Su plataforma se llamó Soy porque somos, una de las posibles traducciones
del concepto filosófico africano Ubuntu, y que establece una ética de la
interdependencia; un conjunto de prácticas y valores en los que la condición
humana está justificada y dignificada por su pertenencia a un colectivo, una
comunidad solidaria, un espacio físico para cuidar y una cultura –un lugar
de pensamiento– para reivindicar. En ese concepto estaba sintetizado su
programa, y por ello trató siempre de apartar el foco de ella misma, como
individuo, y de reivindicar el impulso conjunto del cual ella era portavoz
provisional. Nunca habló de “mi candidatura”, sino de “nuestra candidatura”.

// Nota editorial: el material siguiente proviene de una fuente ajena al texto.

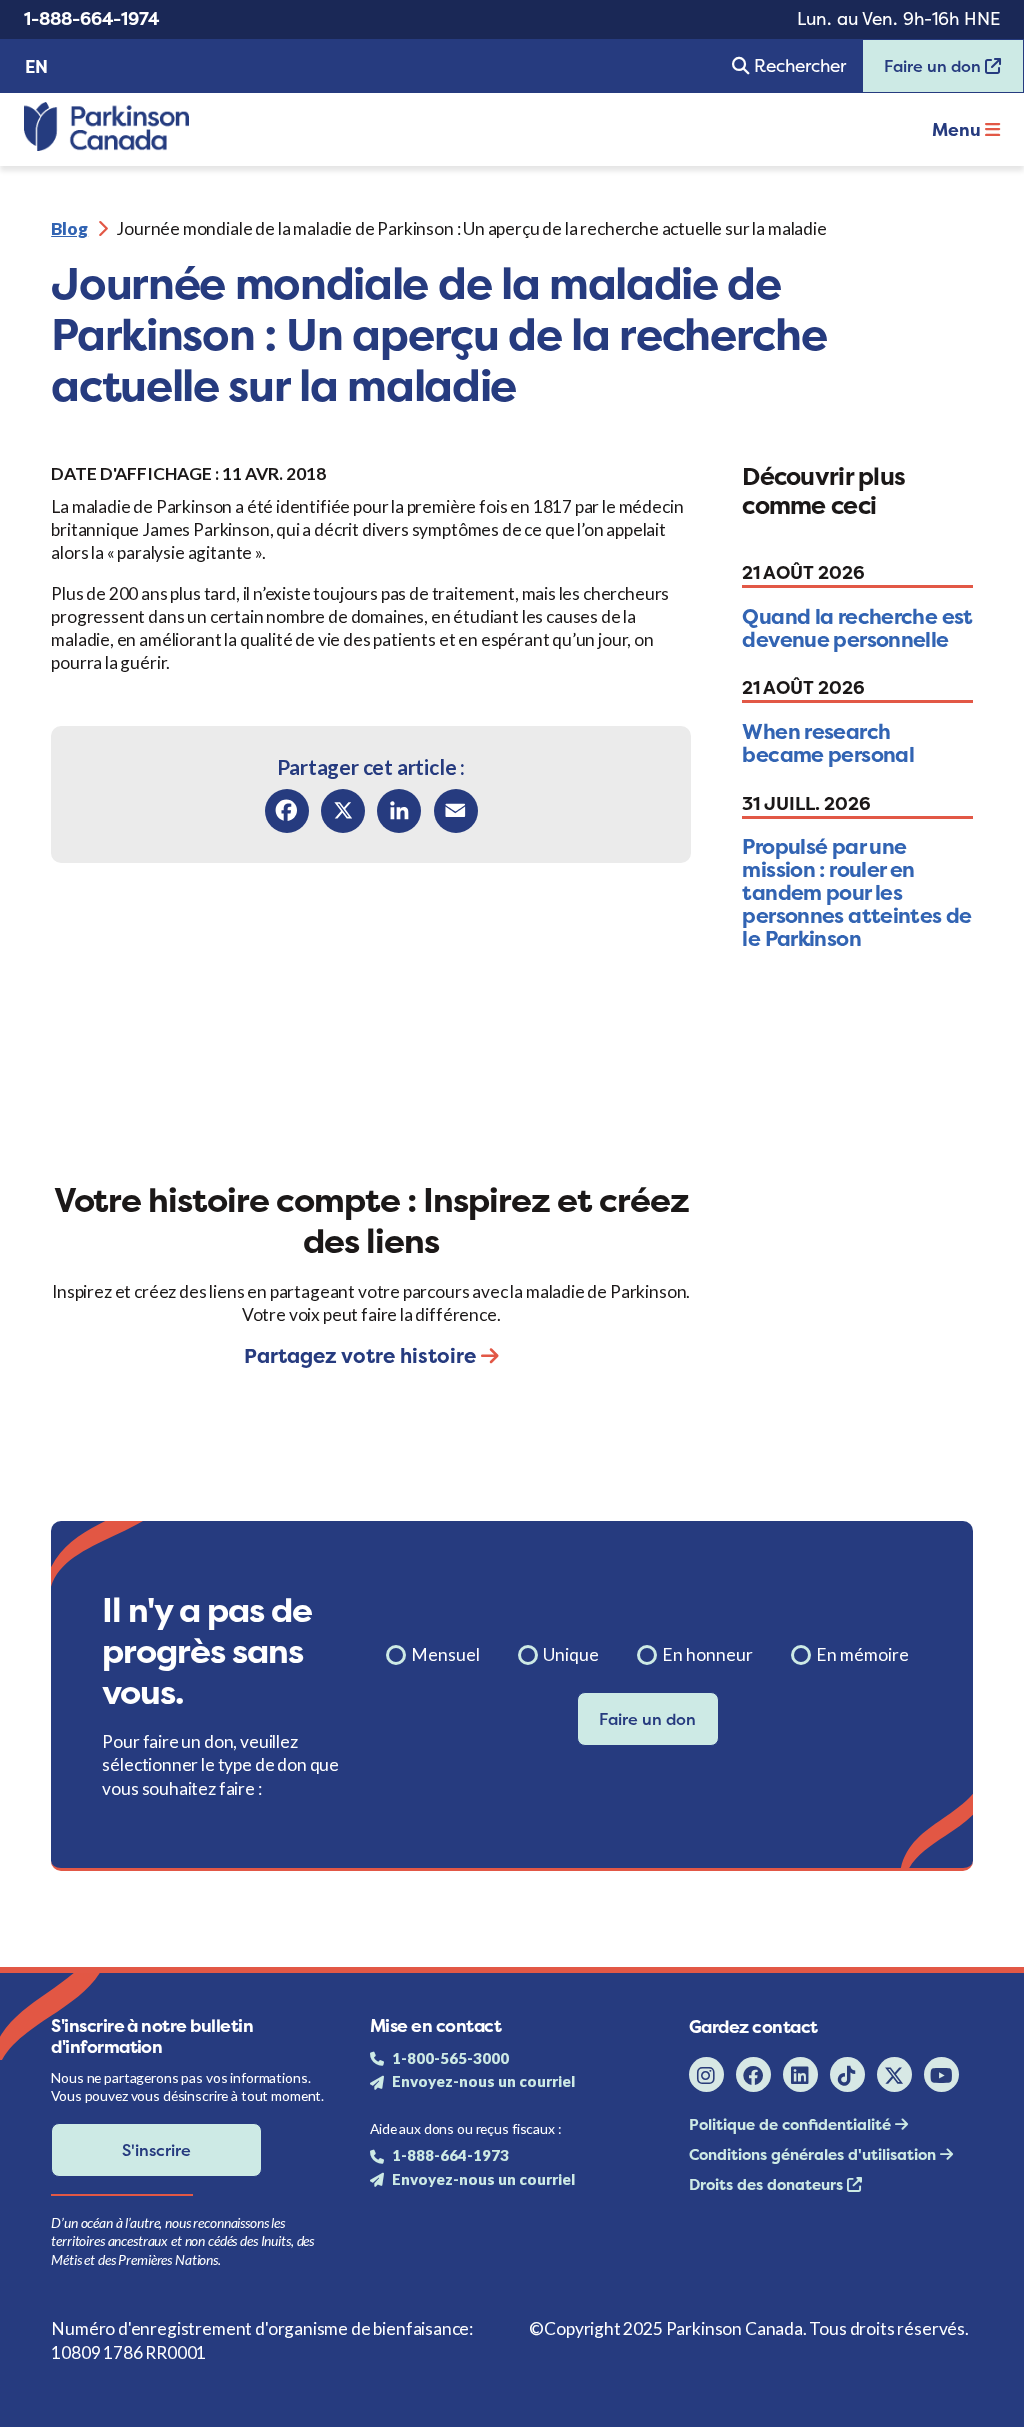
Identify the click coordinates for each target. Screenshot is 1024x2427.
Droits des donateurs (768, 2184)
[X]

Por todo esto se presentó a las primarias del Pacto Histórico —la coalición
de izquierdas— y su resultado fue impresionante. Gustavo Petro ganó, pero
Francia Márquez sacó la segunda votación más alta, y la tercera teniendo en
cuenta las primarias de todas las demás coaliciones. Es decir, se impuso a
casi todas las candidaturas de la ultraderecha y la derecha, a las grandes
fortunas y a hombres que llevaban décadas en política electoral, en los
medios de comunicación y en los círculos del poder. Había muchas presiones
para que Gustavo Petro, el ganador, eligiera a otra persona como su fórmula
vicepresidencial. Pero el resultado de Francia era un mandato claro que él
debía obedecer.



Fue así como la líder social afrocolombiana, de clase trabajadora, hija y
nieta de agromineros se convirtió en candidata a la vicepresidencia. Y
mientras Gustavo Petro hablaba de justicia social y de un conjunto de
reformas urgentes, Francia Márquez iba incluso más allá: hablaba de combatir
las políticas de la muerte, de la mercantilización antihumanista que nos
degrada y destruye, de las luchas históricas del pasado, de las
reivindicaciones de los pueblos negros, indígenas y campesinos; hablaba de
feminismo, de comunidades diversas, de los derechos LGTBIQ+; hablaba de
Colombia, sí, pero también de las opresiones sistemáticas e intolerables en
todos lados.



Sucedió otra cosa inédita en Colombia: tanta gente se identificó y se
entusiasmó con su proyecto que, como candidata a la vicepresidencia, ella
sola estaba llenando plazas. Hizo su gran cierre en solitario el penúltimo
día de campaña, en Bogotá, con los cerros orientales justo al lado, y le
tocó interrumpir el discurso porque un rayo láser desde un edificio cercano
empezó a apuntar a su cara e hizo reaccionar a su esquema de seguridad que
la sacó de la tarima entre escudos antibalas. Es imposible ver el video de
ese acto –intimidatorio y peligroso en el contexto colombiano– sin sentir en
el propio cuerpo y en la propia garganta la frustración de Francia Márquez y
el grito quebrado al que se aferró: “¡No pasarán!”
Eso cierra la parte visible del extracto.